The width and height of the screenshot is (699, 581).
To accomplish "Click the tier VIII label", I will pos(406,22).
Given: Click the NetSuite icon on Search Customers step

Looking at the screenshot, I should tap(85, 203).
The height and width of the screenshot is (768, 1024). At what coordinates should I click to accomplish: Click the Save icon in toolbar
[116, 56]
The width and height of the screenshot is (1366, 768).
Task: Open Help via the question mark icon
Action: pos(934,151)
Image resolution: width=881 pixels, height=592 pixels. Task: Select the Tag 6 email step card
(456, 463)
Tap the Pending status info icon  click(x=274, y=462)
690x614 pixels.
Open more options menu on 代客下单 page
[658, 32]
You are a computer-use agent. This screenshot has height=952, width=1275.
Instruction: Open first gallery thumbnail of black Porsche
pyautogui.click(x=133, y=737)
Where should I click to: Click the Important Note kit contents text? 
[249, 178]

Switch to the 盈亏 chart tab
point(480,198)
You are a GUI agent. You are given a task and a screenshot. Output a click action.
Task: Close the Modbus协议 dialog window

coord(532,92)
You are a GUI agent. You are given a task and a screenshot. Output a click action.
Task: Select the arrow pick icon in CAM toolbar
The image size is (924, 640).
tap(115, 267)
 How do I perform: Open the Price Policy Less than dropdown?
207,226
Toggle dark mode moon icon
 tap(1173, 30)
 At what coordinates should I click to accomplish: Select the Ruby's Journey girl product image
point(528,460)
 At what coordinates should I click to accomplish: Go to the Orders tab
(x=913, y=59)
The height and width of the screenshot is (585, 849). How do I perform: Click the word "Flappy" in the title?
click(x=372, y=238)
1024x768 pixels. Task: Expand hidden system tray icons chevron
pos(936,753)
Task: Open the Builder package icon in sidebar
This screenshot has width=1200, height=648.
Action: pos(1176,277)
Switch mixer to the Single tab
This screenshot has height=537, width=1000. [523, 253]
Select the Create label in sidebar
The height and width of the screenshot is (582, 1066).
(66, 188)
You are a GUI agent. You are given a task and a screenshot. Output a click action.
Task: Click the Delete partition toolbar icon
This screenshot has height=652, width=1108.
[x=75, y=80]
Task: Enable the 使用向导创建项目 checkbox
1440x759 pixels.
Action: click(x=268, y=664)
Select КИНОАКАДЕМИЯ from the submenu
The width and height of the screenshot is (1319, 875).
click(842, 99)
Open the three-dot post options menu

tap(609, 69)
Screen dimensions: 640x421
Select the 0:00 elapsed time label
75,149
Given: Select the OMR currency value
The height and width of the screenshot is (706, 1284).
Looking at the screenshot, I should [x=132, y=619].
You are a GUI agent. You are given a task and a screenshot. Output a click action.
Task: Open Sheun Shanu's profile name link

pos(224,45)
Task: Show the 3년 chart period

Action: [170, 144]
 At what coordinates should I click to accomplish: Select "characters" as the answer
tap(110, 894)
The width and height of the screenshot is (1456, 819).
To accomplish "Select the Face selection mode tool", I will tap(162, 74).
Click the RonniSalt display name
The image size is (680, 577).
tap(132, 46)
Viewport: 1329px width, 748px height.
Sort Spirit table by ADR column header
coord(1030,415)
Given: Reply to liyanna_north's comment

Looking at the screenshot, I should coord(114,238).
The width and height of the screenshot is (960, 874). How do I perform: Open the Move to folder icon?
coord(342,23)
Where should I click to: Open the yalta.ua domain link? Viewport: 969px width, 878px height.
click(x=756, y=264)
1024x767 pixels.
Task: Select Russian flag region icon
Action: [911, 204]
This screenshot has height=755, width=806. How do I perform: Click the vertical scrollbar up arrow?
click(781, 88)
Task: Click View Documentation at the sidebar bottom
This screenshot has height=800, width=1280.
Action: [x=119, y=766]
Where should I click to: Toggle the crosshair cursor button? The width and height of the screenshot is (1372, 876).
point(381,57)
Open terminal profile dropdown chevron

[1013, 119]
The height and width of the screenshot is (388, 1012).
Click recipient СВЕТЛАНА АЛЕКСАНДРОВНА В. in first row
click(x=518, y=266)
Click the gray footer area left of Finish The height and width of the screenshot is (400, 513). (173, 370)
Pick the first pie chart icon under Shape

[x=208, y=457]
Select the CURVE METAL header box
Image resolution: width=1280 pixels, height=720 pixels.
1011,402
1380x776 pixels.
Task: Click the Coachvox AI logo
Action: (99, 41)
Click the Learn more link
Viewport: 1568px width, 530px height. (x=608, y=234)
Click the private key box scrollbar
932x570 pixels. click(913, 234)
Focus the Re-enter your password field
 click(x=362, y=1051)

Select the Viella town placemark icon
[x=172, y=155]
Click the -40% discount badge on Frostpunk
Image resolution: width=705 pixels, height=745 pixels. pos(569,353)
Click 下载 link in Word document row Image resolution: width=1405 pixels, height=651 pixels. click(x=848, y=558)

● ● ● ● ●

YOUR TASK »
Repeat the data word for word. Leave nothing out.

ANSWER BOX »
The width and height of the screenshot is (699, 581).
To accomplish "Click the tier VIII label", I will pos(406,22).
Given: Click the NetSuite icon on Search Customers step

Looking at the screenshot, I should tap(85, 203).
The height and width of the screenshot is (768, 1024). At what coordinates should I click to accomplish: Click the Save icon in toolbar
[116, 56]
The width and height of the screenshot is (1366, 768).
Task: Open Help via the question mark icon
Action: pos(934,151)
Image resolution: width=881 pixels, height=592 pixels. Task: Select the Tag 6 email step card
(456, 463)
Tap the Pending status info icon  click(x=274, y=462)
690x614 pixels.
Open more options menu on 代客下单 page
[658, 32]
You are a computer-use agent. This screenshot has height=952, width=1275.
Instruction: Open first gallery thumbnail of black Porsche
pyautogui.click(x=133, y=737)
Where should I click to: Click the Important Note kit contents text? 
[249, 178]

Switch to the 盈亏 chart tab
point(480,198)
You are a GUI agent. You are given a task and a screenshot. Output a click action.
Task: Close the Modbus协议 dialog window

coord(532,92)
You are a GUI agent. You are given a task and a screenshot. Output a click action.
Task: Select the arrow pick icon in CAM toolbar
The image size is (924, 640).
tap(115, 267)
 How do I perform: Open the Price Policy Less than dropdown?
207,226
Toggle dark mode moon icon
 tap(1173, 30)
 At what coordinates should I click to accomplish: Select the Ruby's Journey girl product image
point(528,460)
 At what coordinates should I click to accomplish: Go to the Orders tab
(x=913, y=59)
The height and width of the screenshot is (585, 849). How do I perform: Click the word "Flappy" in the title?
click(x=372, y=238)
1024x768 pixels. Task: Expand hidden system tray icons chevron
pos(936,753)
Task: Open the Builder package icon in sidebar
This screenshot has width=1200, height=648.
Action: pos(1176,277)
Switch mixer to the Single tab
This screenshot has height=537, width=1000. [523, 253]
Select the Create label in sidebar
The height and width of the screenshot is (582, 1066).
(66, 188)
You are a GUI agent. You are given a task and a screenshot. Output a click action.
Task: Click the Delete partition toolbar icon
This screenshot has height=652, width=1108.
[x=75, y=80]
Task: Enable the 使用向导创建项目 checkbox
1440x759 pixels.
Action: click(x=268, y=664)
Select КИНОАКАДЕМИЯ from the submenu
The width and height of the screenshot is (1319, 875).
click(842, 99)
Open the three-dot post options menu

tap(609, 69)
Screen dimensions: 640x421
Select the 0:00 elapsed time label
75,149
Given: Select the OMR currency value
The height and width of the screenshot is (706, 1284).
Looking at the screenshot, I should [x=132, y=619].
You are a GUI agent. You are given a task and a screenshot. Output a click action.
Task: Open Sheun Shanu's profile name link

pos(224,45)
Task: Show the 3년 chart period

Action: [170, 144]
 At what coordinates should I click to accomplish: Select "characters" as the answer
tap(110, 894)
The width and height of the screenshot is (1456, 819).
To accomplish "Select the Face selection mode tool", I will tap(162, 74).
Click the RonniSalt display name
The image size is (680, 577).
tap(132, 46)
Viewport: 1329px width, 748px height.
Sort Spirit table by ADR column header
coord(1030,415)
Given: Reply to liyanna_north's comment

Looking at the screenshot, I should coord(114,238).
The width and height of the screenshot is (960, 874). How do I perform: Open the Move to folder icon?
coord(342,23)
Where should I click to: Open the yalta.ua domain link? Viewport: 969px width, 878px height.
click(x=756, y=264)
1024x767 pixels.
Task: Select Russian flag region icon
Action: [911, 204]
This screenshot has height=755, width=806. How do I perform: Click the vertical scrollbar up arrow?
click(781, 88)
Task: Click View Documentation at the sidebar bottom
This screenshot has height=800, width=1280.
Action: [x=119, y=766]
Where should I click to: Toggle the crosshair cursor button? The width and height of the screenshot is (1372, 876).
point(381,57)
Open terminal profile dropdown chevron

[1013, 119]
The height and width of the screenshot is (388, 1012).
Click recipient СВЕТЛАНА АЛЕКСАНДРОВНА В. in first row
click(x=518, y=266)
Click the gray footer area left of Finish The height and width of the screenshot is (400, 513). (173, 370)
Pick the first pie chart icon under Shape

[x=208, y=457]
Select the CURVE METAL header box
Image resolution: width=1280 pixels, height=720 pixels.
1011,402
1380x776 pixels.
Task: Click the Coachvox AI logo
Action: (99, 41)
Click the Learn more link
Viewport: 1568px width, 530px height. (x=608, y=234)
Click the private key box scrollbar
932x570 pixels. click(913, 234)
Focus the Re-enter your password field
 click(x=362, y=1051)

Select the Viella town placemark icon
[x=172, y=155]
Click the -40% discount badge on Frostpunk
Image resolution: width=705 pixels, height=745 pixels. pos(569,353)
Click 下载 link in Word document row Image resolution: width=1405 pixels, height=651 pixels. click(x=848, y=558)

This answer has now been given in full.